Duberstein, ante, p.
363 U. S. 285,
but proceeding, rather, from the union's business purpose to
obviate the supposed oppression of the local welfare restrictions
upon the strikers, and thereby more effectively to preserve and
continue the strike. It corroborates, I think unmistakably, the
union's business purpose in paying the strike benefits, and shows
that no genuine charitable or donative intent was involved.
For these reasons I would reverse that judgment of the Court of
Appeals and hold that the payments in question were not "gifts,"
but were "income," and taxable as a matter of law.
[
Footnote 2/1]
Section 102(a) provides: "Gross income does not include the
value of property acquired by gift, bequest, devise, or
inheritance." 26 U.S.C. § 102(a).
[
Footnote 2/2]
Although the plurality opinion apparently considers it
unnecessary to decide whether the strike benefits received by
respondent constitute "income," and deals only with the question
whether they were excludable "gifts," I think it is clear that
those payments were "income." Strike benefits constitute realized
gains to their recipients, as a partial substitute for lost wages,
rather than lost capital, and are materially different in nature
from the various categories of realized gains which have been
treated as nontaxable through administrative fiat. (
See
the Treasury Rulings detailed in MR. JUSTICE FRANKFURTER's
concurring opinion.) Strike benefits are, therefore, within the
reach of the "gross income" provision of the Code.
See
Commissioner v.
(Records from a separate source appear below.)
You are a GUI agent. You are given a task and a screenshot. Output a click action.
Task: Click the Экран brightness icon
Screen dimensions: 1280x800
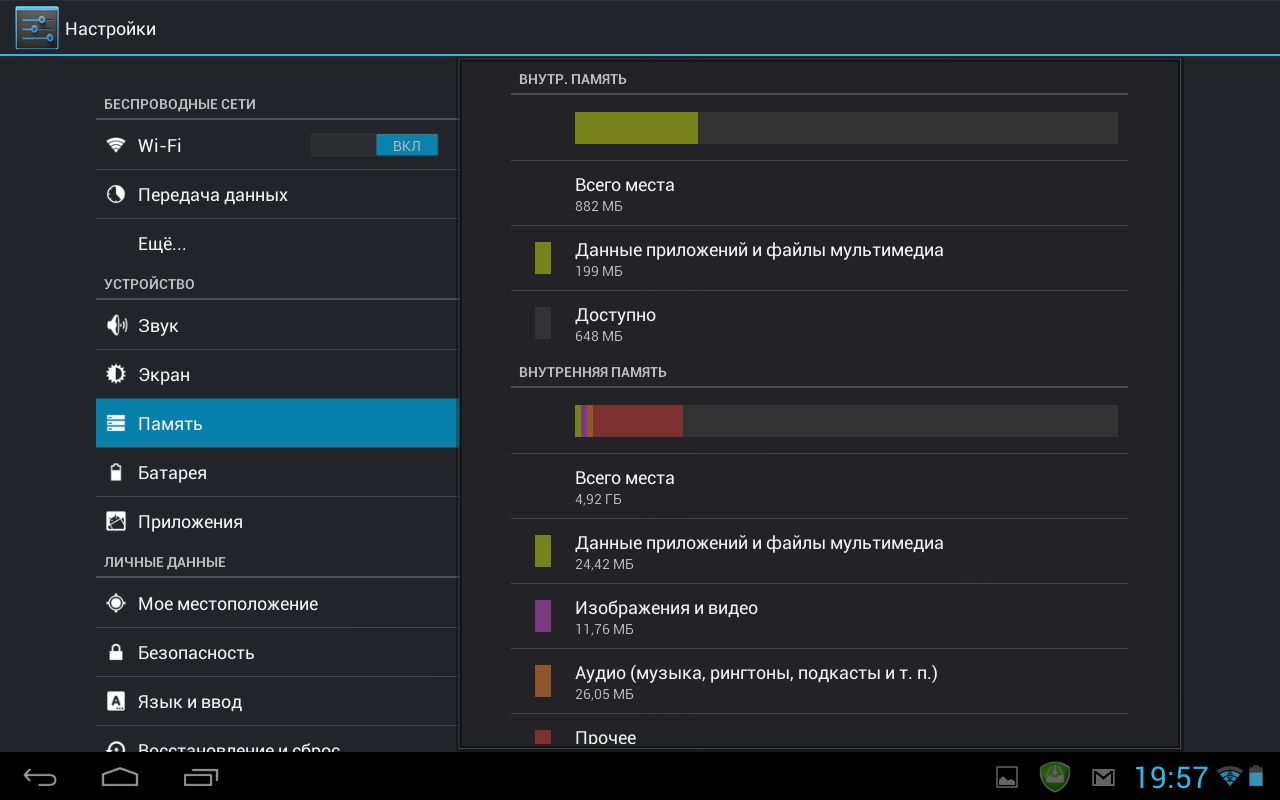coord(117,375)
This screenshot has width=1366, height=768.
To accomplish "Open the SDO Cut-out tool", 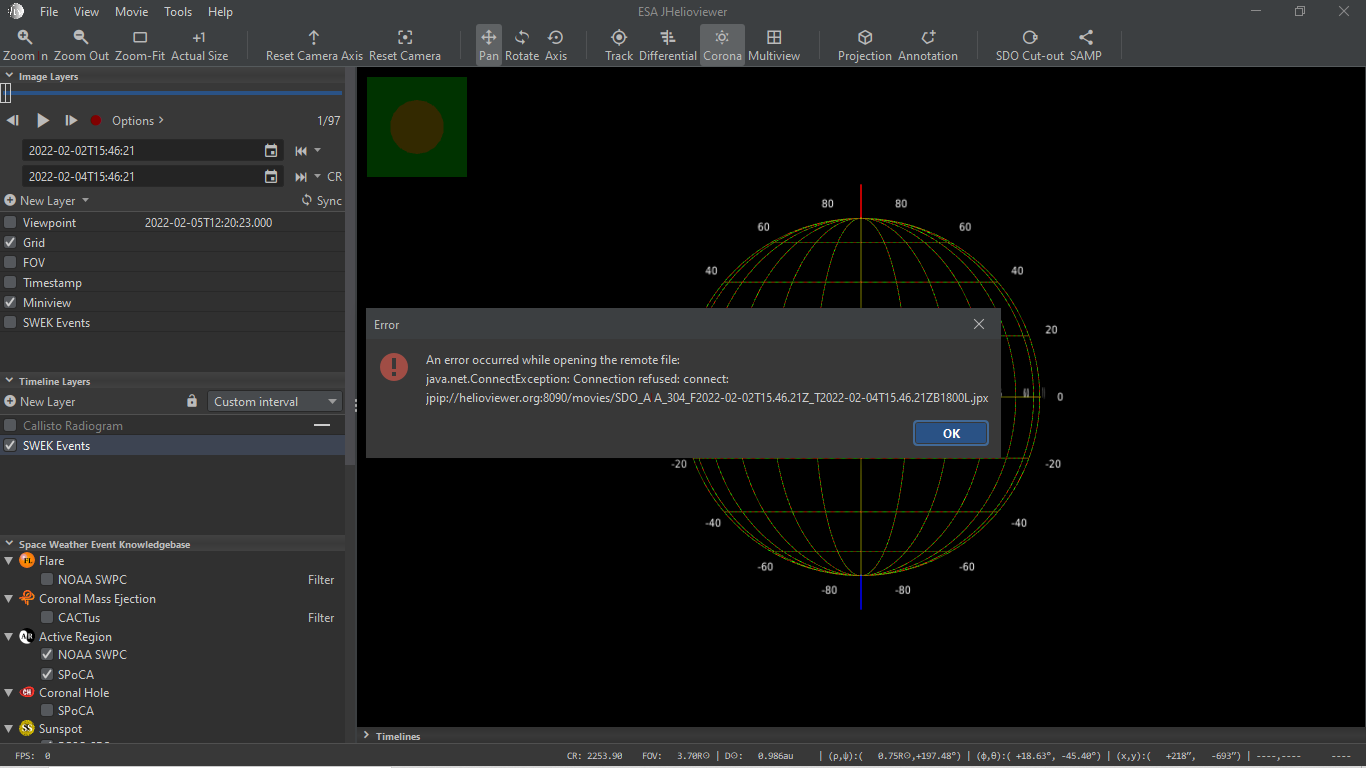I will click(1029, 44).
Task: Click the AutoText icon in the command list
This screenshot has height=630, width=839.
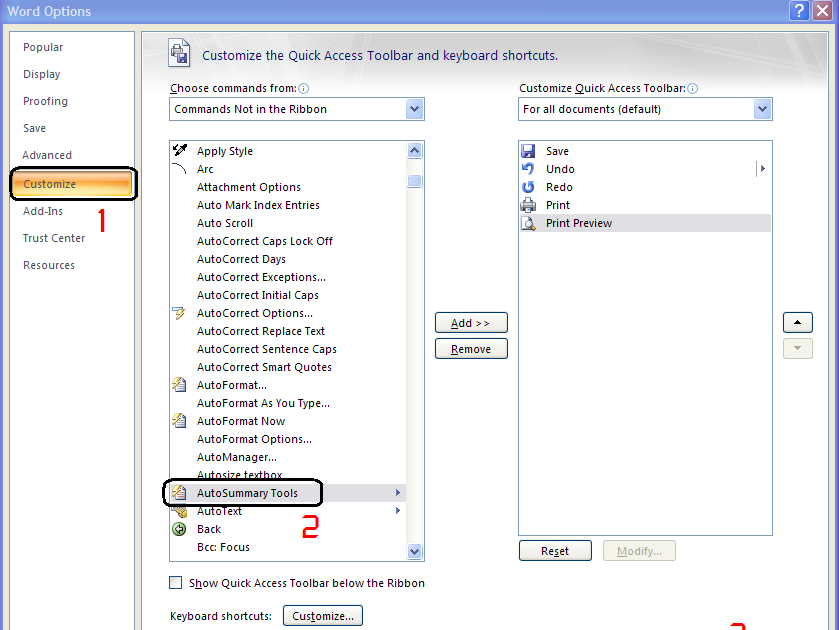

Glenshaw Glass Co., 348 U.
S. 426,
348 U. S.
429-430.
[
Footnote 2/3]
The evidence shows an administrative letter was written by the
International to its locals describing the nature and purpose of
its strike fund as follows:
"The International Union, UAW-CIO, has also established a Strike
Fund to further assist Local Unions in winning current strikes and
to build a fund to protect our members in any future strikes. The
Strike Fund of the International Union, UAW-CIO, is not large
enough to provide strike assistance on the basis of right, and is
not sufficient to meet all of the needs of our members during
strike periods."
[
Footnote 2/4]
While the Court of Appeals emphasized respondent's status as a
nonmember when he began receiving strike benefits from the union,
the parties' stipulation nullifies any possible basis for
distinguishing between members and nonmembers in deciding the
question before us, and indeed the Court does not purport to rest
its decision on any such distinction.
[
Footnote 2/5]
That voluntary payments by a union may be and often are made
with the requisite donative intent is not to be doubted. This was
illustrated by the testimony of two union officials at the trial of
this case. The Secretary-Treasurer testified about expenditures
from the union's strike fund to assist in emergencies caused by a
tornado at Flint, Michigan, and by a flood in Connecticut. A
regional officer testified that the union purchased furniture for a
member whose home and its furnishings had burned, viewing that
action, somewhat differently than these strike benefits, as an
"outright donation" by the union. But plainly such were not the
generous and charitable impulses that impelled the union to pay the
strike benefits to respondent and other strikers to sustain them
while they waged the union's Kohler strike.